With that in mind, how long before a float from DataSift? Halstead, again advising caution, put a tentative timescale of three to four years.

“It was more of a statement of ‘we believe this is a billion dollar market, social is huge, and the market for applying a cloud-based unstructured processing engine to a broad enterprise market is a massive untapped opportunity’,” Halstead explains.

“There’s lots of discussion around big data companies, but the reality is a lot of the technology that’s out there for big data is totally unapproachable for the average company.

“If you believe any of the reports from the Kinseys and the rest, 70% of all data in the enterprise is unstructured, so we believe our footing for getting social into business first, and then helping them also tackle other problems that they’ve got within their business of being able to contextualise data alongside social is huge,” he adds.

What DataSift brings to the table, therefore, is resyndication rather than analytics – the “heavy lifting on the data”, as Halstead puts it.

“Our USP is our ability to understand the content, to be able to then make a decision of whether certain data is delivered to a customer or not, and it’s gone way beyond the simple idea of keyword tracking,” Halstead explains.

For marketers, big data is arguably the biggest revolution of them all – and Halstead is convinced that, with the way the market is heading, his solution beats them all.

 “[DataSift] is a cloud service where you can pump the central data into it, get understanding and meaning of the data out again and deliver that into whichever tools you want us to deliver it into. And that’s going to apply to the rest of the unstructured market,” he explains.

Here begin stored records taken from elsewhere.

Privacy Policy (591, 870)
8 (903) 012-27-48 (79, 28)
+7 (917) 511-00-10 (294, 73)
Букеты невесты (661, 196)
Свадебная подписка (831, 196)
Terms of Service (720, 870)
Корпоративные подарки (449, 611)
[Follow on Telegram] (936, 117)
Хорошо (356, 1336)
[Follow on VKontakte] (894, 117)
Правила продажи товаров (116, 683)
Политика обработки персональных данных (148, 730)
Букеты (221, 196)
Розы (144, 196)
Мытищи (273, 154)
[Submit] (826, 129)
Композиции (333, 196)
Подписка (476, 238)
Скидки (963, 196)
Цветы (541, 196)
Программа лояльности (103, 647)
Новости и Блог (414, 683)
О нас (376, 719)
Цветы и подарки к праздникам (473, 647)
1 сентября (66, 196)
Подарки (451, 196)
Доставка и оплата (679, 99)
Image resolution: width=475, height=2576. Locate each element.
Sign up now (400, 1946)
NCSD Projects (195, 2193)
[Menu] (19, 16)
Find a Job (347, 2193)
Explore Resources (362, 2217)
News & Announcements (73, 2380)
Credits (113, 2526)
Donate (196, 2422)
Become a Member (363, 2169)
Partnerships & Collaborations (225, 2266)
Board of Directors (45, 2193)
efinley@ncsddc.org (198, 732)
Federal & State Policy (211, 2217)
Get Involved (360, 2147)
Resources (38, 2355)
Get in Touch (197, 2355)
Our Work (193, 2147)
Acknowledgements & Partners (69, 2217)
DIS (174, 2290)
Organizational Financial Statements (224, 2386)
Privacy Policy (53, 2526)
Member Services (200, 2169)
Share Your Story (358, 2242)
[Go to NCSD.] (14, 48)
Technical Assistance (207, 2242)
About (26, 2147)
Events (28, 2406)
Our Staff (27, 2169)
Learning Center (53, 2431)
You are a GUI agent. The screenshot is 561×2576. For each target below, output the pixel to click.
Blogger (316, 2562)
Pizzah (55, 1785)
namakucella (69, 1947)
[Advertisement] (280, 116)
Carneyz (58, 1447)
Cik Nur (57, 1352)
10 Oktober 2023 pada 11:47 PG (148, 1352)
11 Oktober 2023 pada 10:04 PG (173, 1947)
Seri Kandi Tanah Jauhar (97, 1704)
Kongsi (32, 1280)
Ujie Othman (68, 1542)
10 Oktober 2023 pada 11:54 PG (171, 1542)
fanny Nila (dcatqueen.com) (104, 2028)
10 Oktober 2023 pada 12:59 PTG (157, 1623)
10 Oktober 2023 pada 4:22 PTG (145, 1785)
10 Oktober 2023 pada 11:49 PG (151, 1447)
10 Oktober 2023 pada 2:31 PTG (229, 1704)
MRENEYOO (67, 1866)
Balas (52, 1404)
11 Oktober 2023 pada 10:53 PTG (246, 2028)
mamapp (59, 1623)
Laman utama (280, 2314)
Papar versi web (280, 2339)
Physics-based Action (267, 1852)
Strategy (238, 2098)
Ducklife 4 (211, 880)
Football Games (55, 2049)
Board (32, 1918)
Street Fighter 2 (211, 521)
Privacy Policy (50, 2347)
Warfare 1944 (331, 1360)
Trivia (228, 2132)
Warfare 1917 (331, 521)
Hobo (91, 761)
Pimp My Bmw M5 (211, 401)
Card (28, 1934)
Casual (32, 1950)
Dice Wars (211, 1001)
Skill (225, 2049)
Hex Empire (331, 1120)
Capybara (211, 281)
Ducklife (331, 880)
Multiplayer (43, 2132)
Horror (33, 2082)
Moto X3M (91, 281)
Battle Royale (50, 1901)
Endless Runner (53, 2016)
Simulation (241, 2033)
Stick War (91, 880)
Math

“Big data came about because of two things, I believe. Companies found they had lots of data sets that they wanted to join together, and that’s very hard in old, traditional databases, and a lot of the data they had was unstructured.

“But actually a third problem came along that kind of hijacked most of the conversation, which was the size – and actually the size, for most people isn’t the issue.

“I actually think there’s an open opportunity for us to tackle unstructured processing, because it still isn’t being served by any of the big data vendors out there,” he adds.